▶ _Text excerpt_:

Growing up in Pascagoula, Mississippi, the Chevron refinery loomed large over my childhood. Oil and gas defined the economy I knew. Today, as an Economic Recovery Corps (ERC) Fellow with the St. Tammany Economic Development Corporation (STEDC), I find myself working in what I call the “Northshore Energy Valley,” a region where fossil fuels are being joined by solar, hydrogen, wind, and biofuels. The energy economy here is not just diversifying, it is transforming before our eyes.
This transformation raises an urgent question: what role can rural communities play in shaping the clean energy future? For Louisiana’s Florida Parishes, agriculture is part of the cultural DNA. That is why agrivoltaics, the pairing of solar energy production with farming, has captured my imagination. Research from Europe shows that solar arrays can increase crop yields while generating power. Here in the Northshore, I see potential for our rural parishes to lead as demonstration sites for this dual-use model.
Building Trust and Local Capacity
Much of my work now focuses on guiding communities through the arrival of clean energy projects. These conversations are not just about megawatts or battery storage. They are about trust, capacity, and ensuring residents feel they have a voice in shaping their future.
In one parish I serve, leaders are weighing how to structure their first large-scale solar project. They are considering whether to establish an industrial development board (IDB) to negotiate a Payment in Lieu of Taxes (PILOT) agreement and to ensure that a Community Benefit Agreement (CBA) legally directs new revenue into schools, workforce training, and infrastructure. Once created, an IDB can become a lasting tool for strategic economic development, not just for one project but for future investments as well.
I have seen how this works in practice through my host, STEDC, which also serves as the IDB within St. Tammany Parish. There, the board provides a professionalized, community-anchored mechanism to manage complex deals and balance investor interests with local needs. Translating that model into smaller, more rural parishes offers leaders and stakeholders a way to move from reacting to projects to actively shaping a long-term vision driven by their voice.

▶ _Dataset excerpts_:
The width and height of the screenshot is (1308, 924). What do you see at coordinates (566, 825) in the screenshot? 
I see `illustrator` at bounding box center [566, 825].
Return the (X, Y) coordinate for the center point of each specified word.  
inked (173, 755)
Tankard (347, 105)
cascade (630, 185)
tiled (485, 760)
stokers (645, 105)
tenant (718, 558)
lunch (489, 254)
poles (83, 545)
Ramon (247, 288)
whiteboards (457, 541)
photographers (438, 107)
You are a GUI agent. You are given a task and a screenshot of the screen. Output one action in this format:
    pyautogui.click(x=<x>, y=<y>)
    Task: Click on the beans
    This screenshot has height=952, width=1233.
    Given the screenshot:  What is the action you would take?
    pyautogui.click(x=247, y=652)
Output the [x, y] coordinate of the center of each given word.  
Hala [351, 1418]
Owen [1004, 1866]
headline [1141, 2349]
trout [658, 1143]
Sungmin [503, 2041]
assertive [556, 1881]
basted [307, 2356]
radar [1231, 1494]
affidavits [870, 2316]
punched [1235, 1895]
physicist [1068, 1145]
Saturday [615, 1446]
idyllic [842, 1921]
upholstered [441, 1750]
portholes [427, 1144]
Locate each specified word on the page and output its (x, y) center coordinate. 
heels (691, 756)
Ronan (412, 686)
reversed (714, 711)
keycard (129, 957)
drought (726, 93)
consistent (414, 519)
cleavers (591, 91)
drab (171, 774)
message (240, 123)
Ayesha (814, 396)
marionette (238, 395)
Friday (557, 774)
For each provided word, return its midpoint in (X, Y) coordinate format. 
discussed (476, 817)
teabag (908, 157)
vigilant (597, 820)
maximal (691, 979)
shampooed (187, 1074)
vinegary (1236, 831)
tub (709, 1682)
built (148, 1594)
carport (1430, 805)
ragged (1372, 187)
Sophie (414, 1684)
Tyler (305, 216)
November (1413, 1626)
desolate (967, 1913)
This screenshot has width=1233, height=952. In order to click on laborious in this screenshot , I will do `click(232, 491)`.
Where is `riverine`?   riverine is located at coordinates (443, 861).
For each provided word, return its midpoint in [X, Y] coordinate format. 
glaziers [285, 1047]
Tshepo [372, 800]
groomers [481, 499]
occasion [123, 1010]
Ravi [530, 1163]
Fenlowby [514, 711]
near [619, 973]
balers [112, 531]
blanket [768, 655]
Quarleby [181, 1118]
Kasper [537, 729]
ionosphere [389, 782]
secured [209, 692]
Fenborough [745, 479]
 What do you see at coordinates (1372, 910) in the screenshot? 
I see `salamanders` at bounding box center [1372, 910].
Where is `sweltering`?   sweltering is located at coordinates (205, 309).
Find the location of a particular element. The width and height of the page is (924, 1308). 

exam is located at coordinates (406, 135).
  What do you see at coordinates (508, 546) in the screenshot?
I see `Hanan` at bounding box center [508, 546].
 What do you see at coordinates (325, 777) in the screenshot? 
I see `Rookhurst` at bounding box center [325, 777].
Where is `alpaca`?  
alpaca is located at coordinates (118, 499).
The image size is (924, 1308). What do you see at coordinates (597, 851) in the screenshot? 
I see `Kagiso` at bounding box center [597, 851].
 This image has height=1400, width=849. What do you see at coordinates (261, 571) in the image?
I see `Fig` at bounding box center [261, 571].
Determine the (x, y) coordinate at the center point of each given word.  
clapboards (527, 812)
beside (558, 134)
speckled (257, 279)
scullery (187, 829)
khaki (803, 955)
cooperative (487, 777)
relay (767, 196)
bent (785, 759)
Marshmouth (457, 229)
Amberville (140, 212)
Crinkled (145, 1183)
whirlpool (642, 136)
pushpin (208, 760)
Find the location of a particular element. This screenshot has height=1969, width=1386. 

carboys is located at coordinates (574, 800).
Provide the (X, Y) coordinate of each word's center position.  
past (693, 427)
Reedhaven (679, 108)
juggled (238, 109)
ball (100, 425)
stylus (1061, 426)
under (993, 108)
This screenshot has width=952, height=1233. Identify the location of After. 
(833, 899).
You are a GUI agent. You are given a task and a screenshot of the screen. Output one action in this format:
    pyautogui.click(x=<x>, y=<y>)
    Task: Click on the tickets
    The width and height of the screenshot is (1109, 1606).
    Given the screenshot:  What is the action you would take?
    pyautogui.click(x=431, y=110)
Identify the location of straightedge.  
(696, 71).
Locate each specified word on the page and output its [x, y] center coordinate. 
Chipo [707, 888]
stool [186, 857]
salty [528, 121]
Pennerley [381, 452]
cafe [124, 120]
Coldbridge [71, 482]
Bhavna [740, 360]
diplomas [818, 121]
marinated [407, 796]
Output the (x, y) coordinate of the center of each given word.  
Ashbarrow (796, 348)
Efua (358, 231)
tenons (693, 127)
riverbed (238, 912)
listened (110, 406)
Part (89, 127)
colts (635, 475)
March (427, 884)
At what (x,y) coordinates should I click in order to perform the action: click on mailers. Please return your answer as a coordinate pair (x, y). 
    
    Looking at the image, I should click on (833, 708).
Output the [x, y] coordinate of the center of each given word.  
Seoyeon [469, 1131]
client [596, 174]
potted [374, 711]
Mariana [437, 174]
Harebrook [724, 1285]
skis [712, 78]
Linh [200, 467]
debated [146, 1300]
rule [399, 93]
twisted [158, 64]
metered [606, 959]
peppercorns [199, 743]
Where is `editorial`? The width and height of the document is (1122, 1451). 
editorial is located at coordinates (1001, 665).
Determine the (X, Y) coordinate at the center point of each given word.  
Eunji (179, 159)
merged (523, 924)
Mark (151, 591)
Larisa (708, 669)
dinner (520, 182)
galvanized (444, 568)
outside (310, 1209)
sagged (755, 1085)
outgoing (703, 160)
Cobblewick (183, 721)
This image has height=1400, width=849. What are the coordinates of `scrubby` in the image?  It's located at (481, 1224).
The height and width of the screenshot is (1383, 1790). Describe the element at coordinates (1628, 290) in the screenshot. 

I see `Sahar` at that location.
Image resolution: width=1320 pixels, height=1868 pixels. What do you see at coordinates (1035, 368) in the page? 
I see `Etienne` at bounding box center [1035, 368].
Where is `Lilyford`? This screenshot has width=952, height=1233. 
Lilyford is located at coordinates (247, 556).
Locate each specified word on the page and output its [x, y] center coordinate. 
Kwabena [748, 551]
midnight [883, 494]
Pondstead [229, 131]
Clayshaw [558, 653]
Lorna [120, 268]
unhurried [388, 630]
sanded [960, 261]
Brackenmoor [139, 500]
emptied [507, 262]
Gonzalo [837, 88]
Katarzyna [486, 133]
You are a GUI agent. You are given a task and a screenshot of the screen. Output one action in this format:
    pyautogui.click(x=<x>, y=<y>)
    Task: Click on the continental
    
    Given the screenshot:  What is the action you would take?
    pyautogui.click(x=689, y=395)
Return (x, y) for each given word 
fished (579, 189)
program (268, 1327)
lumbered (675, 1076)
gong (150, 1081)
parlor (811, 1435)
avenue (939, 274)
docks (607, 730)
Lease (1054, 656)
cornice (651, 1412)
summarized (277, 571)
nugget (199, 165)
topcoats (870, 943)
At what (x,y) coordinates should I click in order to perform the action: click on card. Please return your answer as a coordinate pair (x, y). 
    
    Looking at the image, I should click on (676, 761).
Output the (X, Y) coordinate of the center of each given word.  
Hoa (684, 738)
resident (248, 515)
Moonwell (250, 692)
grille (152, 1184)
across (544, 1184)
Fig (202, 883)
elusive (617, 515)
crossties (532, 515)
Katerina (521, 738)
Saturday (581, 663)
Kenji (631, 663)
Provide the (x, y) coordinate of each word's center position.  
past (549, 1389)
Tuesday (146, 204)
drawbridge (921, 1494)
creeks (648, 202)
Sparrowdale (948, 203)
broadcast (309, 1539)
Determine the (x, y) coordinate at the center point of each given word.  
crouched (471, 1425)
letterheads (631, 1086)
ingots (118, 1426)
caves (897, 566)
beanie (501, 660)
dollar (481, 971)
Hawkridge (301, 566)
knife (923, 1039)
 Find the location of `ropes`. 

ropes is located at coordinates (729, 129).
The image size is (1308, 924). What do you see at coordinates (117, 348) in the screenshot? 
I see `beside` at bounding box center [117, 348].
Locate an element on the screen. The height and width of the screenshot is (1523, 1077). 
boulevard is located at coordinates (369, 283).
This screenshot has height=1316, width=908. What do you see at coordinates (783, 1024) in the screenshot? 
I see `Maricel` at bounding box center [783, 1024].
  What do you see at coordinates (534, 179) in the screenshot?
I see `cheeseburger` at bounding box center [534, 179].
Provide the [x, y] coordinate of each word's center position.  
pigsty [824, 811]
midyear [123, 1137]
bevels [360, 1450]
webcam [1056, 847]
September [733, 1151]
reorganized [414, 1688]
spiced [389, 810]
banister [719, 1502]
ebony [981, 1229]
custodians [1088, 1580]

▶ _Parts of the exercise_:
1: Reproduce the portion of the piece on clean energy in Louisiana's Northshore that begins with "This transformation raises" and runs through "this dual-use model.".
2: Extend the piece on clean energy in Louisiana's Northshore, beginning right after its final sentence.

▶ _Results_:
1:
This transformation raises an urgent question: what role can rural communities play in shaping the clean energy future? For Louisiana’s Florida Parishes, agriculture is part of the cultural DNA. That is why agrivoltaics, the pairing of solar energy production with farming, has captured my imagination. Research from Europe shows that solar arrays can increase crop yields while generating power. Here in the Northshore, I see potential for our rural parishes to lead as demonstration sites for this dual-use model.

2:
Three Strategies for Rural Communities
For rural areas across the country, three strategies stand out:
- Build Local Capacity to Negotiate. Establish entities like IDBs to give communities the institutional tools to negotiate fairly and think long-term.
- Leverage Regional Institutions. Partner with HBCUs and community colleges to bring technical expertise, trusted third-party advice, and workforce training capacity to rural municipalities.
- Reframe Solar as Dual-Use. Present solar not as a land-use tradeoff but as an opportunity to support both agriculture and energy, bringing farmers, landowners, and developers into the same conversation.
Looking Ahead
What excites me most is pairing entrepreneur-led economic development with clean energy investment. My hope is to bring HBCUs across the Deep South into these partnerships, equipping rural municipalities with technical expertise while creating pathways for the next generation of leaders to shape new types of development in their communities.
If clean energy clusters are indeed forming in places like the Louisiana Northshore, we must ensure they are built with communities at the center. Rural America should not be left on the sidelines of the clean energy transition. It should be the foundation for resilience, equity, and opportunity at the local level.